Entries taken from a collection:

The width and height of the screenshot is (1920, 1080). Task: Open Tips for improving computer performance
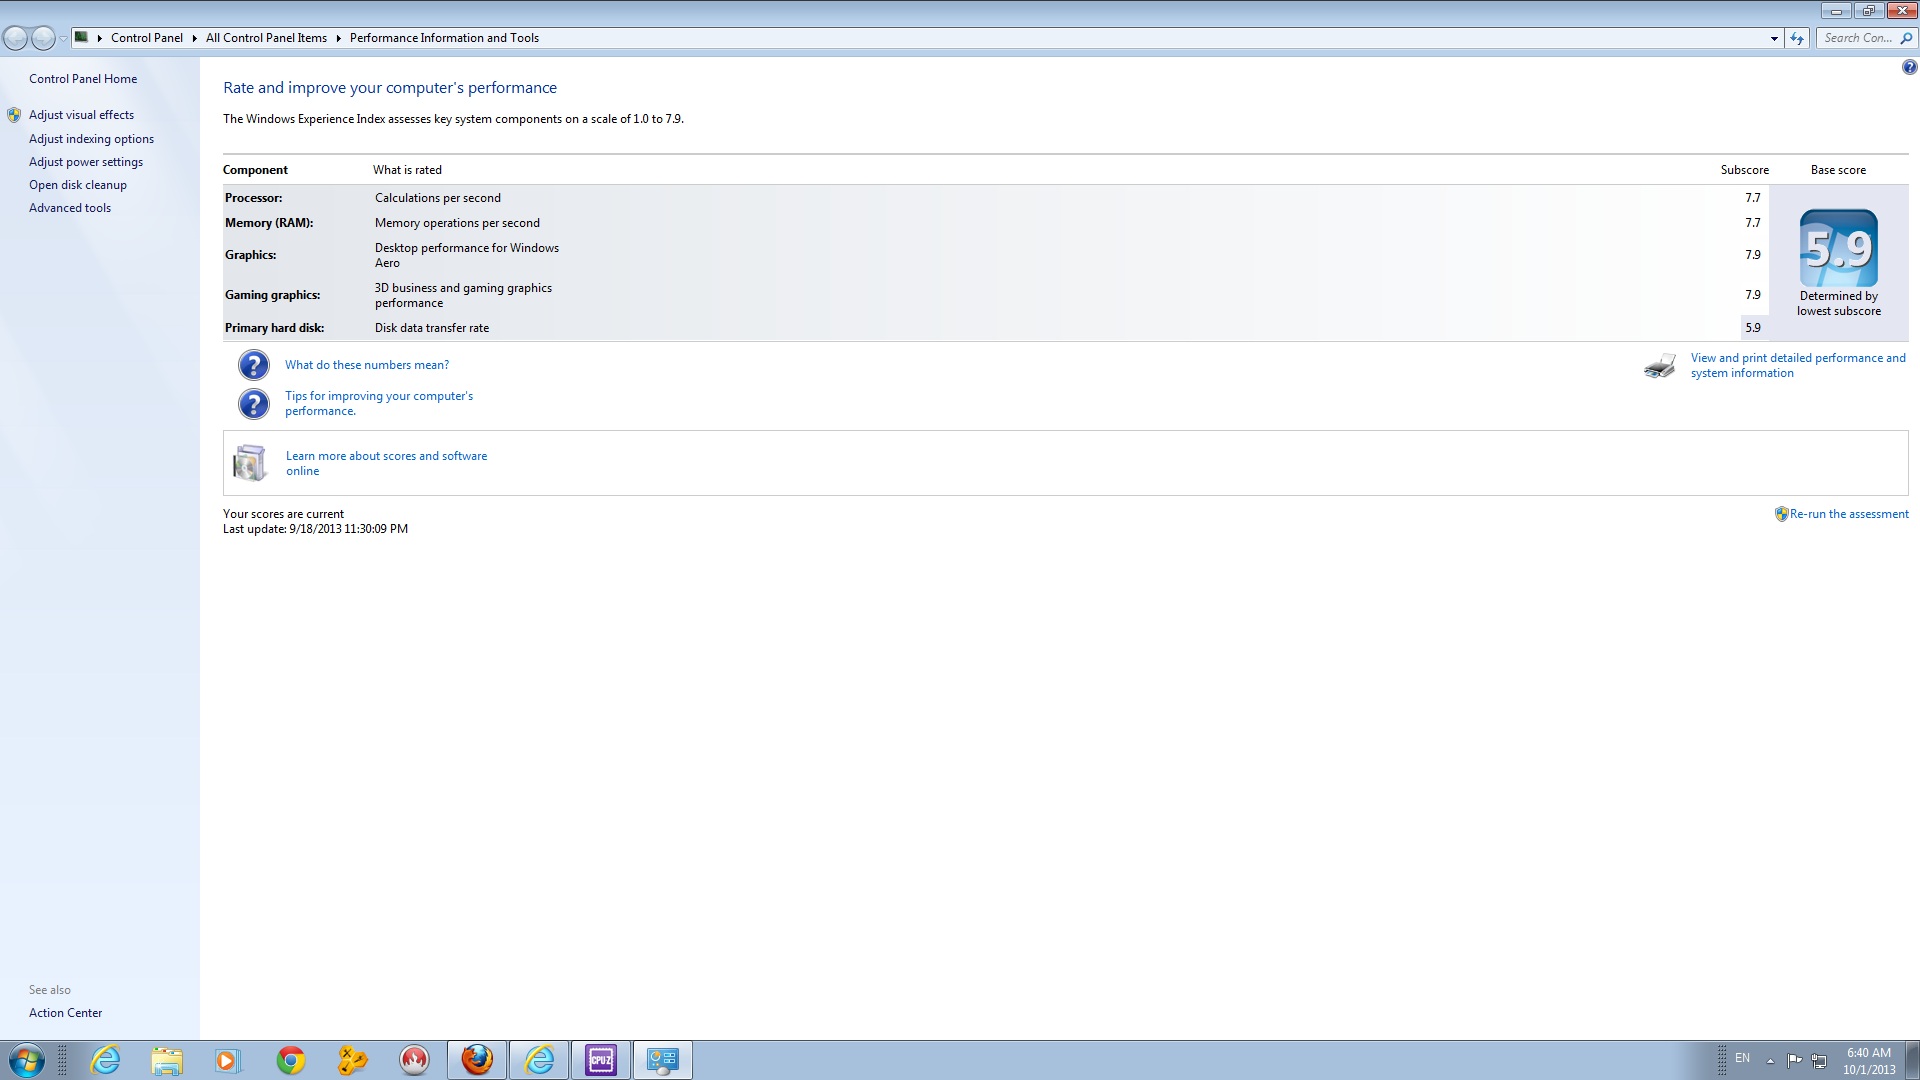tap(378, 402)
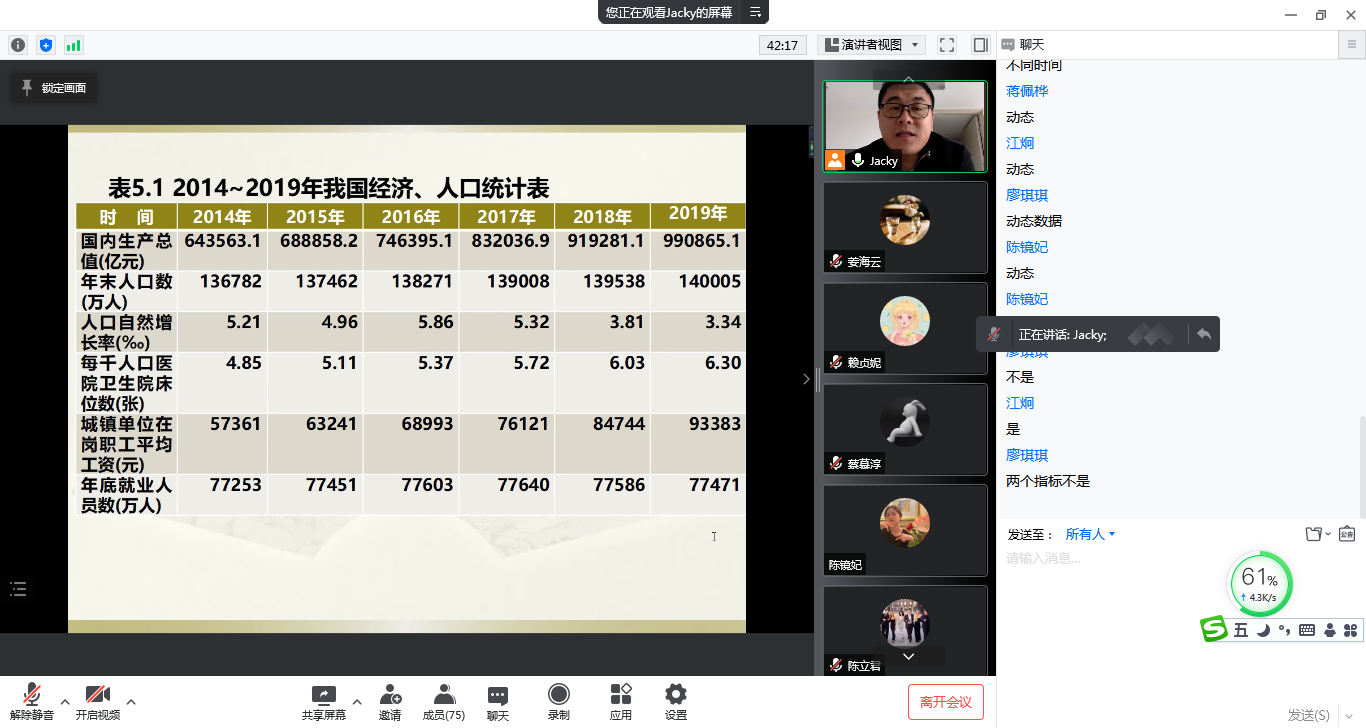Click Invite (邀请) participants icon

[390, 701]
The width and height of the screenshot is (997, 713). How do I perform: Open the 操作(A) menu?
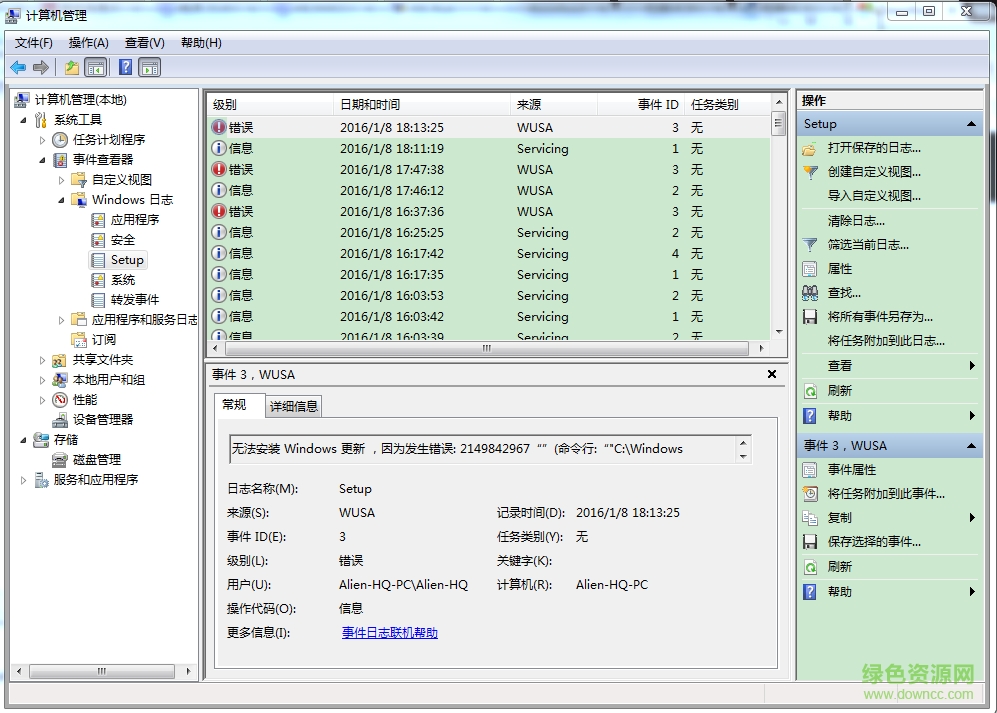88,43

(THE TASK): Restate word for word, and only, the lines from the line that contains "The width and height of the screenshot is (997, 713)." through the end of the data, both included; pictures are not part of the copy.

(REPLY):
The width and height of the screenshot is (997, 713). How do I perform: Open the 操作(A) menu?
88,43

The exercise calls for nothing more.